I did not want Fieldwork to grow into that kind of role soup. The system already spans tenants, workspaces, projects, and tasks, and we know from the course roadmap that more services are coming. A route saying owner or admin tells me almost nothing about what is being protected. A route saying tasks:task:delete tells me exactly what is at stake.
That is why Fieldwork's authorization vocabulary is permission-first, with roles as named bundles of permissions. The alternative was to encode logic directly in role hierarchies or boolean columns on memberships. The cost of that alternative is not theoretical elegance; it is review pain. Every new feature turns into archaeology: which role names imply which hidden powers in which service?
| Model | What looks easy initially | Why it breaks down |
|---|---|---|
| Role checks in handlers | Quick to ship route by route | Permission meaning is buried in ad hoc code |
| Boolean capability columns | Simple database queries | Schema grows sideways with every new action |
| Permission strings grouped into roles | One shared vocabulary across services | Requires discipline in naming and ownership |
Choosing a service:resource:action Shape
Fieldwork settled on a service:resource:action string format such as tasks:task:delete or workspaces:membership:update. The first segment answers who owns the permission namespace. The second answers which domain entity is affected. The third answers the allowed operation.
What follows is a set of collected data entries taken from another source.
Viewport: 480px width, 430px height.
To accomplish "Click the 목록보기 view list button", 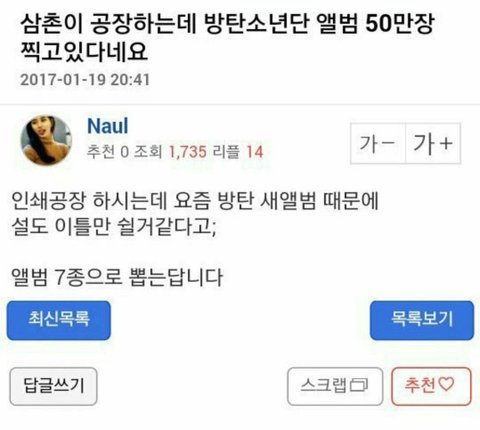I will [422, 320].
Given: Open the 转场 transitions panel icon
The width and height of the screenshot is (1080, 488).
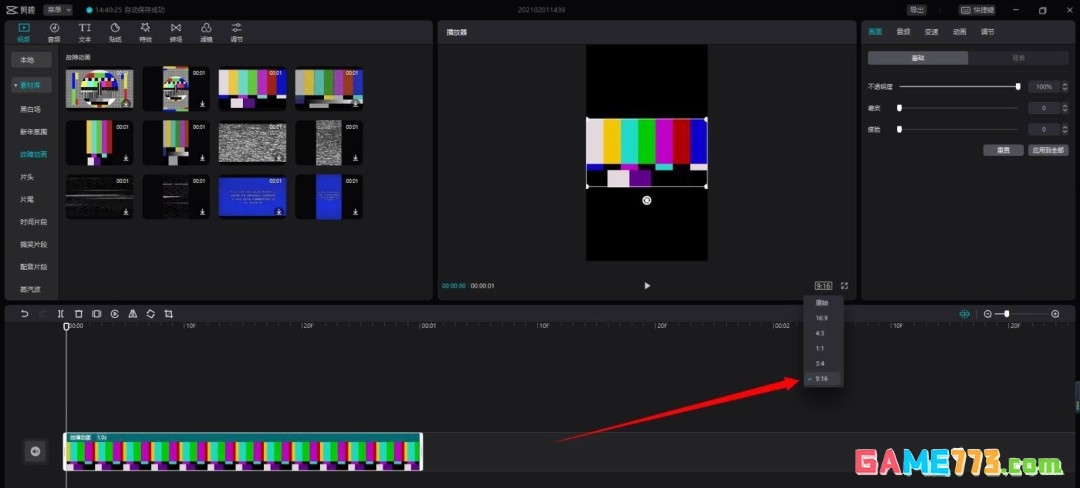Looking at the screenshot, I should pos(176,32).
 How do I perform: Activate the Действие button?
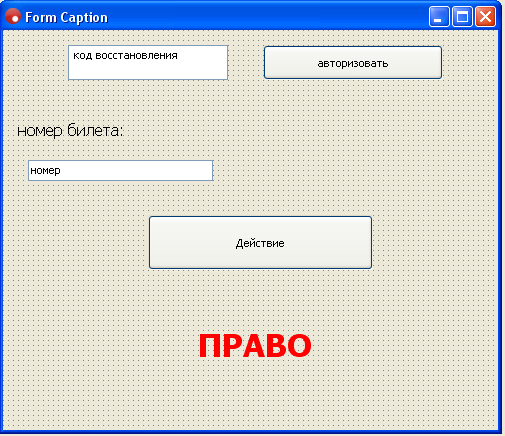tap(260, 242)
That structure is specific enough to stay meaningful in logs and route declarations, but simple enough to fit in a token claim or database column without custom parsing rules.
I explicitly rejected wildcard-heavy models like tasks:*:* for normal application code. They look flexible, but they hide too much. Once wildcards are everywhere, a reviewer cannot tell whether a role really needs broad power or just inherited it because the permission catalog was too lazy to stay explicit. Fieldwork may still use a special super-admin escape hatch internally, but normal tenant-facing roles stay concrete.
Mapping Fieldwork Roles to Permissions
Roles still matter because humans do not want to administer twenty individual permissions for every workspace member. But in Fieldwork, roles are now a distribution mechanism, not the primitive itself. A workspace_owner role expands to a reviewed set of permissions. A project_contributor role expands to another set. The route middleware does not care which role granted the power; it cares only whether the permission exists.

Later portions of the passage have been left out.